For a speed racer looking to fly beneath the radar, it was the perfect car. Which, of course, is why BMW decided to change it, most notably by adding a magical button that, when pushed, adds yet another 100 horses to the engine. Simply depress and, voila, you've hit the 500-horsepower threshold, and can now smoke a Ferrari Scaglietti.

The root of all this temptation is a 5.0-liter V-10 evolved from BMW's Formula One vehicles, a power plant that won the highly coveted (seriously) International Engine of the Year award. It is indeed a technological wonder, carved from lightweight alloys and boasting individual throttle butterflies that let the fourth-generation M5 zip around in slightly harnessed mode - allowing for better gas mileage and civilized comportment - before some button-pushing fool unleashes its uberdemons, which can rocket the M5 past 190 mph. I, of course, am one such fool.

San Fran to Sacramento is an 87-mile drive and, by all rights, should take some 90 minutes. I had about an hour, the first five minutes of which I spent puzzling out how the damn car worked. The M5's suspension, gearing, traction, and horsepower can be configured in 279 different ways, a confusing cornucopia that forces the driver to choose between paddle, center stick, or automatic shifting, 400 or 500 horses, comfort or sport ride, and so on.

This wealth of variables is nice, but it doesn't allow for a fast getaway should you need to make one. In fact, when the M5 was adapted for the U.S. market, BMW stripped away the one feature I most desired at that moment: "launch mode," wherein you press the gearshift forward, allow the engine to rev to 7,000 rpm or so, and release the gear knob. Bam.
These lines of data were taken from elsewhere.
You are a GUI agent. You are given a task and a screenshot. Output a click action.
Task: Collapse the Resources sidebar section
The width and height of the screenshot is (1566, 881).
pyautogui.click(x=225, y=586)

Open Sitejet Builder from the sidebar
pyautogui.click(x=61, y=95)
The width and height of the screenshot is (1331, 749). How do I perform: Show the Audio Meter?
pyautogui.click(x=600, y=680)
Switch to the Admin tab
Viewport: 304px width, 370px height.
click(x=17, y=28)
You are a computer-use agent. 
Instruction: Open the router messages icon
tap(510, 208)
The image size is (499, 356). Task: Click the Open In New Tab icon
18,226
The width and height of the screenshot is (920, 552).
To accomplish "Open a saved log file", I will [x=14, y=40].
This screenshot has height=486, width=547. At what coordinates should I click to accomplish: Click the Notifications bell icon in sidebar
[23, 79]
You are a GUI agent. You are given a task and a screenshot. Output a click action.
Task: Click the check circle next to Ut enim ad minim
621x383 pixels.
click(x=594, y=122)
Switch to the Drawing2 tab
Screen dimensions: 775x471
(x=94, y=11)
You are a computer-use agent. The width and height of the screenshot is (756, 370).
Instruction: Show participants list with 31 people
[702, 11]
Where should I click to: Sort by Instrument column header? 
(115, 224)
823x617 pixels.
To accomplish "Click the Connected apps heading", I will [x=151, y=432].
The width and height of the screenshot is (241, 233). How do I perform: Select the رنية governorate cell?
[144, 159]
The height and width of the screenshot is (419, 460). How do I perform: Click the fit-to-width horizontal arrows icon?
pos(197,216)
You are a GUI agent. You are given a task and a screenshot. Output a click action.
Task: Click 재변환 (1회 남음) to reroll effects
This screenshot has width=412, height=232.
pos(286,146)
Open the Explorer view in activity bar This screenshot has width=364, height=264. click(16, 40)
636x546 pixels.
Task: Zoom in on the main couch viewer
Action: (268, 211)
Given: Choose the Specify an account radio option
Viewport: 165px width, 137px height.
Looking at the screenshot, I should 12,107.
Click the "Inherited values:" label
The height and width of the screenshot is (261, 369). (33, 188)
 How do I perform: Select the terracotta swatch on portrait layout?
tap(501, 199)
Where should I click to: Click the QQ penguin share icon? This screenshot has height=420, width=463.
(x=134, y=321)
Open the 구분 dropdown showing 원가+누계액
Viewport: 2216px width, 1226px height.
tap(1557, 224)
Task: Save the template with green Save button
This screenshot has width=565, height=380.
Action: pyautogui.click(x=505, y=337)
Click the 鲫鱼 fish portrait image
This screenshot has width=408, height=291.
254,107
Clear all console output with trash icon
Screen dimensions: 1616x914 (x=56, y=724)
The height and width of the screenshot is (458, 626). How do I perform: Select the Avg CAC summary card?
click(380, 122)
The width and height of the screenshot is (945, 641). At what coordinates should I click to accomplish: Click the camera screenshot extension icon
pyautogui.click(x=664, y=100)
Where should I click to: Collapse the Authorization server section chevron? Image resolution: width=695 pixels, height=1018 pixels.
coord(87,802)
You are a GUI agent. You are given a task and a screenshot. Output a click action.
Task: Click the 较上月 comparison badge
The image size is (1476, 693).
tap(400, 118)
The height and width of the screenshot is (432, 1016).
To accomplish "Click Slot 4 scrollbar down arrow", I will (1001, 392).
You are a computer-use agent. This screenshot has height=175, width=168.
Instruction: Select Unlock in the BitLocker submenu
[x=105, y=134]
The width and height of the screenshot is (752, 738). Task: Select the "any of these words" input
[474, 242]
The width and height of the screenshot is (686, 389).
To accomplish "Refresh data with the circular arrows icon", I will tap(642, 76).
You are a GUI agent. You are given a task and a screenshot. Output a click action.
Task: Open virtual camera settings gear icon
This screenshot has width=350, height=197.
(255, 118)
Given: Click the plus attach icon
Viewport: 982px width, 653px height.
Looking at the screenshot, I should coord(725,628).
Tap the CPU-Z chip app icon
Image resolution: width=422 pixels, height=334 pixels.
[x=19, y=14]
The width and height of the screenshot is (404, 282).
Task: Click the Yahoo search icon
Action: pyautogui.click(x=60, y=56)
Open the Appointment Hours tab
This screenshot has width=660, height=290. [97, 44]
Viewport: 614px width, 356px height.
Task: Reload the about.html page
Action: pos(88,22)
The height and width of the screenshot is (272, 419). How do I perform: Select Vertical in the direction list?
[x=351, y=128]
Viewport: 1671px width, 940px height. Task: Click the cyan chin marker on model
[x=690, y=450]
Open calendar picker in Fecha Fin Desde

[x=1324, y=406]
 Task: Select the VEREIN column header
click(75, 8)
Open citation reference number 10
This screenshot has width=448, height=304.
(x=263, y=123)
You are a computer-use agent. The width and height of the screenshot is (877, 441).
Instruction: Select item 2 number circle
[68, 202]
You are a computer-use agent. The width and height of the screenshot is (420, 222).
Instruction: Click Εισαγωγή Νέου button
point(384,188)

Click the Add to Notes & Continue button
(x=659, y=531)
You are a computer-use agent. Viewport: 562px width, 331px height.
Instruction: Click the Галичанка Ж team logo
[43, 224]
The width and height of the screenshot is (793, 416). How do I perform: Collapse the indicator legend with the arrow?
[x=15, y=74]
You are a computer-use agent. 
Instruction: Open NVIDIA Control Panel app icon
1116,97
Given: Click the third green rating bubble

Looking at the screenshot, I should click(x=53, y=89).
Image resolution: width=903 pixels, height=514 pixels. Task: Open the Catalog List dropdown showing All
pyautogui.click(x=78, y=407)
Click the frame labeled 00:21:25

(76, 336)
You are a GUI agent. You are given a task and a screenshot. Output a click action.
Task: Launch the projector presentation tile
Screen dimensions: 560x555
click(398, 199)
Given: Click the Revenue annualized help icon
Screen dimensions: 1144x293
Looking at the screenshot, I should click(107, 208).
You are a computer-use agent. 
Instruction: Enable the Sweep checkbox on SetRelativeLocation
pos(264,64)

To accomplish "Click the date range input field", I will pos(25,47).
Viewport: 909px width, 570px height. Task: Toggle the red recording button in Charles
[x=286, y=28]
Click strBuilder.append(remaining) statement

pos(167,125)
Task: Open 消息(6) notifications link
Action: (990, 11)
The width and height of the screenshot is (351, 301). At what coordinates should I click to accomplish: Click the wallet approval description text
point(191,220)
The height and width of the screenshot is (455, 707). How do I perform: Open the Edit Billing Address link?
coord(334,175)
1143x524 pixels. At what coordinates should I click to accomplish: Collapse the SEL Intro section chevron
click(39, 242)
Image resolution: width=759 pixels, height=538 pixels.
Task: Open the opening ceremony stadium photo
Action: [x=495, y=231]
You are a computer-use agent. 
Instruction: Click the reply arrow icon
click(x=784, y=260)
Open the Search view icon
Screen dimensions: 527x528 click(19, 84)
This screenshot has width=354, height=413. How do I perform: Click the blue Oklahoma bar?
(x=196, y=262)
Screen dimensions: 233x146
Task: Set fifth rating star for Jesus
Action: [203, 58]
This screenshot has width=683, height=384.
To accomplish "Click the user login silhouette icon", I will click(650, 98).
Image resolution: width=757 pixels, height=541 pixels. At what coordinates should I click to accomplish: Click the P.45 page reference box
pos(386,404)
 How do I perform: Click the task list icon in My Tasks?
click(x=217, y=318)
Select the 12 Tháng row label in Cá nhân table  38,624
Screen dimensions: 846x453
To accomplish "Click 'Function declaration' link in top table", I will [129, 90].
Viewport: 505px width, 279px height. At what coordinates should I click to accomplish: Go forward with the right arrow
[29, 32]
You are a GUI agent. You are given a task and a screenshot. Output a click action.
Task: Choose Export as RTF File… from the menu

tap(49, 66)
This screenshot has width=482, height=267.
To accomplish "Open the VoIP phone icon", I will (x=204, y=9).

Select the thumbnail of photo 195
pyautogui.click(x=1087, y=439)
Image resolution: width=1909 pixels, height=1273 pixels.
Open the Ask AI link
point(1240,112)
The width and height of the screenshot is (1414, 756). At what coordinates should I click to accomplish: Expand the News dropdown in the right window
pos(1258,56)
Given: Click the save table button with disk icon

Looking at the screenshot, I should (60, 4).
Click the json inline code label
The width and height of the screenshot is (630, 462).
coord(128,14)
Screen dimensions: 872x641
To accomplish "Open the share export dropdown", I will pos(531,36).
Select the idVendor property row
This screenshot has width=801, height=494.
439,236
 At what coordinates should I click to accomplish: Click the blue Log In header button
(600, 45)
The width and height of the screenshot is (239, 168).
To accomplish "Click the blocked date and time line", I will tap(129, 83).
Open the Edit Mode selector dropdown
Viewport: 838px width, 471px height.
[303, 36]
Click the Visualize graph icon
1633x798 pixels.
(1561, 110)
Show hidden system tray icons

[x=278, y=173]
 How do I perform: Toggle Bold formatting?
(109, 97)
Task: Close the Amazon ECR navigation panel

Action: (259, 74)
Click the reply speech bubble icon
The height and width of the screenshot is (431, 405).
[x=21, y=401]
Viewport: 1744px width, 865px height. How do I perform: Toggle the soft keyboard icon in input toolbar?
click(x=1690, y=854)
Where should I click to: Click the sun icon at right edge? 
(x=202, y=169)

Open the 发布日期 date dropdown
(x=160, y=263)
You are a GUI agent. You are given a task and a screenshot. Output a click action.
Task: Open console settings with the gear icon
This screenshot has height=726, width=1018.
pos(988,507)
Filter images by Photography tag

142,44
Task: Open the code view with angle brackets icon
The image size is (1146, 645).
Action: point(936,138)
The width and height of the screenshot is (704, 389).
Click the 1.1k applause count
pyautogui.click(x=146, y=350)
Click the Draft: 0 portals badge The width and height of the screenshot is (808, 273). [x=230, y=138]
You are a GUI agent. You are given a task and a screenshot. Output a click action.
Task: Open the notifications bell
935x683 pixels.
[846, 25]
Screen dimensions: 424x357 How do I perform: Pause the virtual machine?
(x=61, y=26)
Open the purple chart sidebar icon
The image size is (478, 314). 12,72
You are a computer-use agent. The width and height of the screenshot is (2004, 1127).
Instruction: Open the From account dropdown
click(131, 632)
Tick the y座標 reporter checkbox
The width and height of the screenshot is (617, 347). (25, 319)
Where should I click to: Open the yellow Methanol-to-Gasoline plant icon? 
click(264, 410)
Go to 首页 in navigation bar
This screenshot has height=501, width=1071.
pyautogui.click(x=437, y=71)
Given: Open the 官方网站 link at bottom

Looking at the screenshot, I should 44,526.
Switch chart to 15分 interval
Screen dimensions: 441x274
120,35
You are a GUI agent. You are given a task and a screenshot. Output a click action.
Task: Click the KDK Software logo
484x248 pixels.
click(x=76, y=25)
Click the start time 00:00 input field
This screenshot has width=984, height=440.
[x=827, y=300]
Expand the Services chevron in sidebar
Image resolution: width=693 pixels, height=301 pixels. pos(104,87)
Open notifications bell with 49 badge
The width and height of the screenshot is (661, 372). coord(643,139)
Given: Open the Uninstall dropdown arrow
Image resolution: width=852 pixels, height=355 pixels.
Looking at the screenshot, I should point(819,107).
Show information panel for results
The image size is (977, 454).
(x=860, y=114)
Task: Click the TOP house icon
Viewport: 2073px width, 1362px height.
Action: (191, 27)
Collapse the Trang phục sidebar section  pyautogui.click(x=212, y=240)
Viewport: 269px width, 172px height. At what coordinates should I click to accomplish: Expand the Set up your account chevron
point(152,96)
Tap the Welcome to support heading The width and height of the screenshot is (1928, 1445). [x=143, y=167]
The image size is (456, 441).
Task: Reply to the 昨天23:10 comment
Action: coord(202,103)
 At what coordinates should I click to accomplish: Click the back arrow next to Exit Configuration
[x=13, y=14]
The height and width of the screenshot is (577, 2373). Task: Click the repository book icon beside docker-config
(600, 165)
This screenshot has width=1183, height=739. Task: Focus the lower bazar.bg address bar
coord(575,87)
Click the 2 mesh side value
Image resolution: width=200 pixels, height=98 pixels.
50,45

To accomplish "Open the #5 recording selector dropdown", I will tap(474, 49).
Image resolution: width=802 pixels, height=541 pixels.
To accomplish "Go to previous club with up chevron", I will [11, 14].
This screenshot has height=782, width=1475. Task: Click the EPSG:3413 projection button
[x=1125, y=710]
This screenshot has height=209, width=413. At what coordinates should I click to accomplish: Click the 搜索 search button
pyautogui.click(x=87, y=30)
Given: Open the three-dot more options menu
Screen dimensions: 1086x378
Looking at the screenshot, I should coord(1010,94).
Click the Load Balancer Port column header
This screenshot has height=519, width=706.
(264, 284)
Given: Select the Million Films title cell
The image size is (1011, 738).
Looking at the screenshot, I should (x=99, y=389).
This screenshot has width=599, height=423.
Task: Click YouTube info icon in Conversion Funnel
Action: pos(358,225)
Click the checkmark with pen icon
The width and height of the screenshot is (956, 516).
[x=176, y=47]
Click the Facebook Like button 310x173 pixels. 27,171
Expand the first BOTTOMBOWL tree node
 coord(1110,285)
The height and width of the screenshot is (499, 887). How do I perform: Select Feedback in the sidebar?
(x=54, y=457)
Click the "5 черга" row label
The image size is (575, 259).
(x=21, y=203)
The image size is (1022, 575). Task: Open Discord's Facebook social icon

Absent that handy feature, I set forth the old-fashioned way, by tapping a series of lighted buttons that surround the shifter until I found the proper level of power, comfort, and traction control. (Did I mention it was raining?) That the interior of the M5, like all BMWs, was deftly executed -- with restrained use of leathery, metally, and burly surfaces - goes without saying.

Also, rest assured that the company has employed all manner of gizmos to keep you comfortable and safe, including a holograph-style heads-up instrument display, seats that vise-grip you if they sense a hard turn approaching, and brakes that periodically and incrementally apply themselves in wet weather, generating enough heat to dry themselves without affecting your rate of speed.

Speaking of which, I was now averaging 93 miles per hour, and at such speeds, the M5 rides a bit stiffly, which is fine if you adhere to the theory that greater road-feel makes for more engaged, and thus safer, driving. Midway along in my commute, I came upon Vacaville, home to two notorious state prisons and thus a beehive of law enforcement vehicles; in one 10-mile stretch, I counted five troopers.

Clicking down to 400 horses, I hewed to the straight and narrow until safely past the prisons' klieg lights, then thumbed the M button. Instantly the car hit triple digits, zooming along with frightening surety. (I made it to my gig four minutes early.) The return trip was more leisurely, averaging an almost lawful 75. Apparently such speed is permissible, because at one point a trooper pulled alongside, eyeballed the car, and then gave a what-the-hell grin.

As it happens, I would have escaped my time in the M5 scot-free had it not been for an incident on the final day. Having zipped around the city and surrounding burbs, walloping through the car's seven gears in every M-type configuration and just generally being an automotive sociopath, I had parked briefly on a downtown street and managed to return just as the meter ran out. A parking cop was waiting. He pulled his ticket pad from his belt, clicked a pen, and said happily, "Got you."

Whether he was talking to me or the car, I'm still not certain.